To that end, the petition asks NAR to play some serious hardball with Zillow.
Specifically, the petition asks NAR to “demand that Zillow discontinue Instant Offers or risk losing the MLS IDX listing feeds and Realtor advertising.”
So, the petition basically asks NAR to tell Zillow to kill the program or risk losing listing data and Realtor advertising dollars.
As for NAR, the group recently took on the Zillow program in its own way with a post on its website that one might describe as passive-aggressive, to put it nicely.
The post, written in response to questions NAR received from state and local Realtor organizations, lays out what the groups “need to know” about Zillow’s program.
“As a publicly traded company that has yet to show a profit, Zillow will always be experimenting with ways to generate revenue as it must placate its shareholders” the NAR post states. “The company was not created to protect the interests of real estate professionals.”

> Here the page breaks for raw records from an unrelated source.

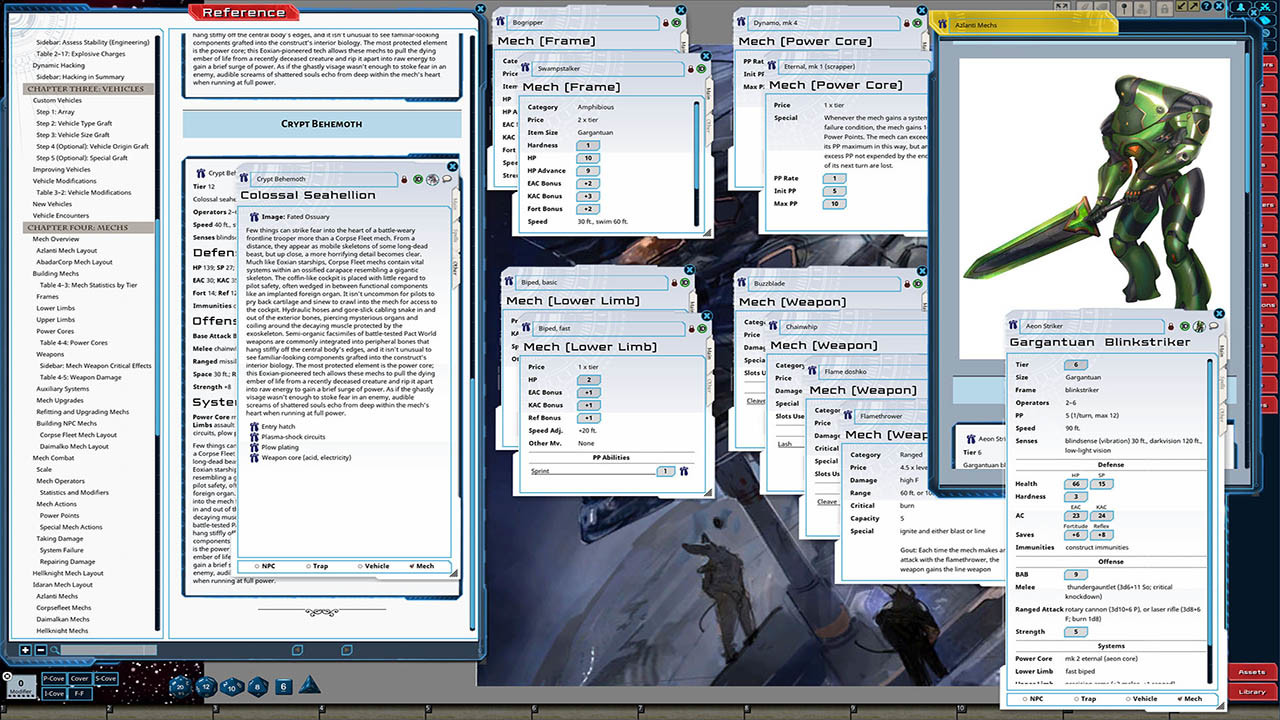This screenshot has height=720, width=1280.
Task: Select the NPC type option on the Crypt Behemoth record
Action: [x=266, y=566]
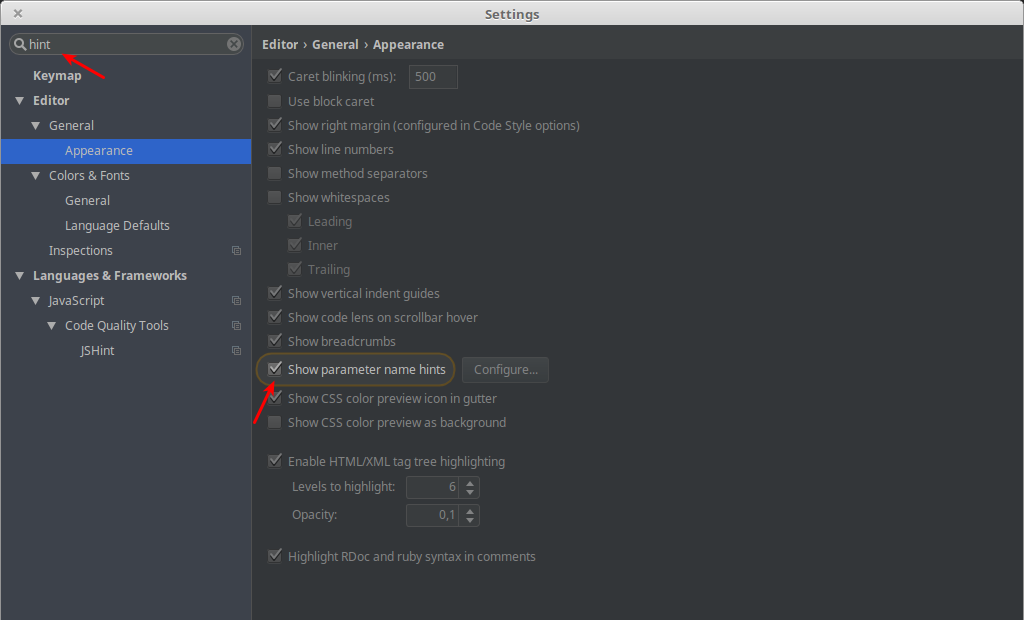Collapse the Editor tree node
1024x620 pixels.
click(20, 101)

The post reiterates NAR’s commitment to Realtor.com, which helps “ensure that at least one portal available to consumers would recognize and promote the true value that our members bring to the real estate transaction.”

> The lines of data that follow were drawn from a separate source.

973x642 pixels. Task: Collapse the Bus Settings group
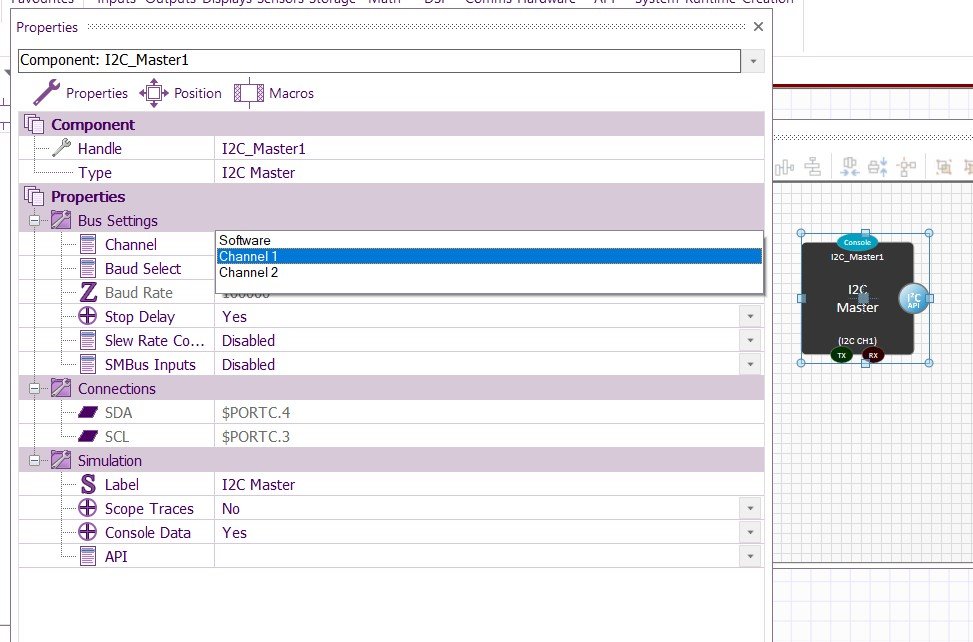[x=36, y=220]
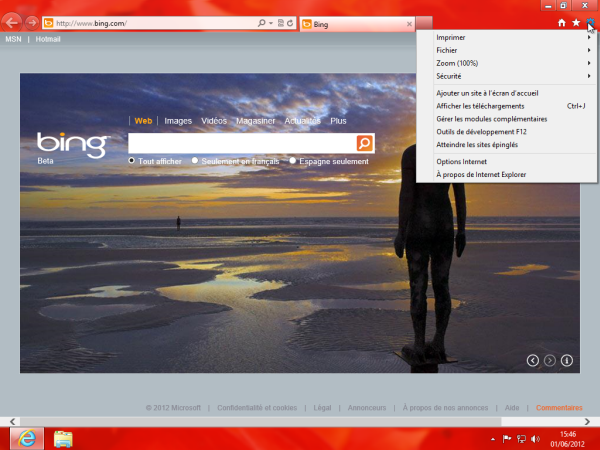Select the 'Tout afficher' radio option
The image size is (600, 450).
[x=132, y=160]
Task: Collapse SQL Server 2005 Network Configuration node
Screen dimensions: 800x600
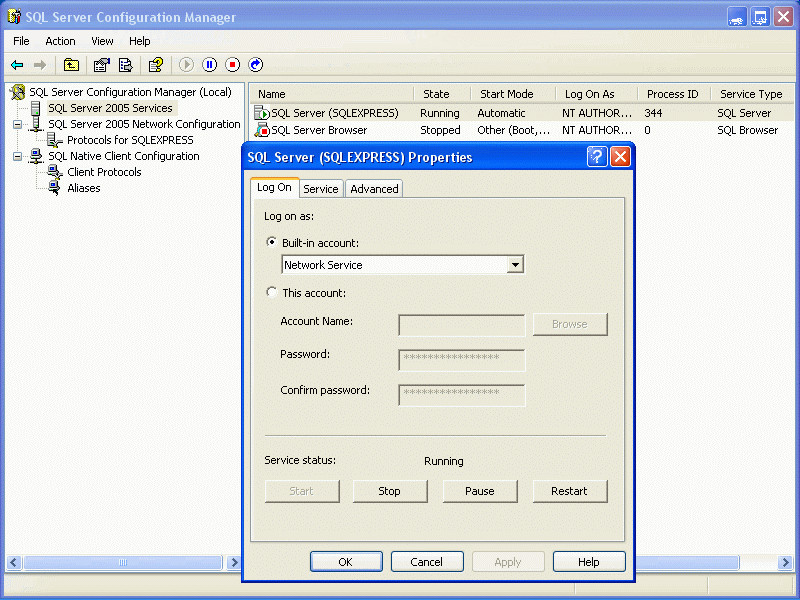Action: click(17, 124)
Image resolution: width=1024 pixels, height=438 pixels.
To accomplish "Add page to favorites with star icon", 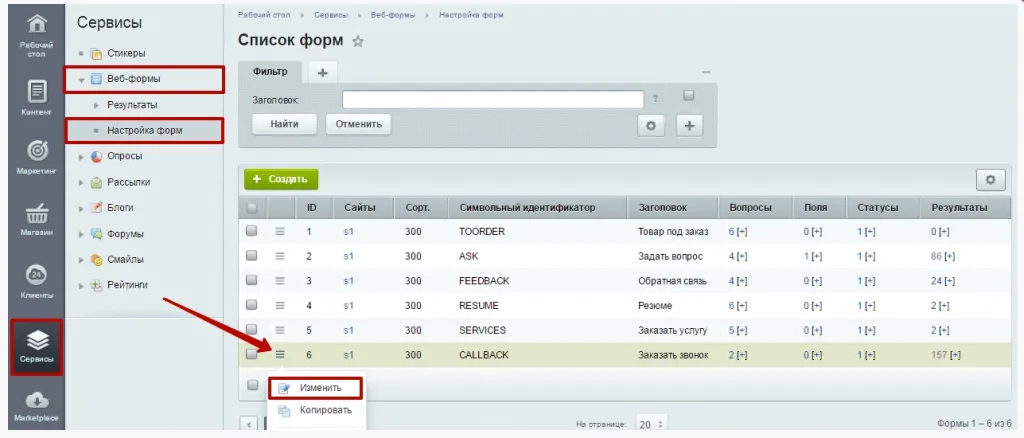I will tap(359, 42).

Then NAR throws a bit of cold water on the StopZillow.com crowd…or maybe there’s something to be read between the lines in this next passage:
NAR cannot sponsor or encourage a boycott of Zillow. It would be unlawful for NAR to discourage members from using any product or service provider. Those decisions are made independently by MLSs, brokers, and agents. Likewise, it would be unlawful for local or state Realtor associations to encourage members to withhold listings or business from any third party, such as Zillow, or adopt policies that would preclude members from doing so.
In the meantime, NAR says that it will continue to do what it has done in the face of a “long line of business models offered to consumers to sell their homes without the use of a Realtor,” which is continually reminding the public of the benefits of using a Realtor.
Whether the homeowners considering Zillow’s “Instant Offers” heed that advice or not is an entirely different question.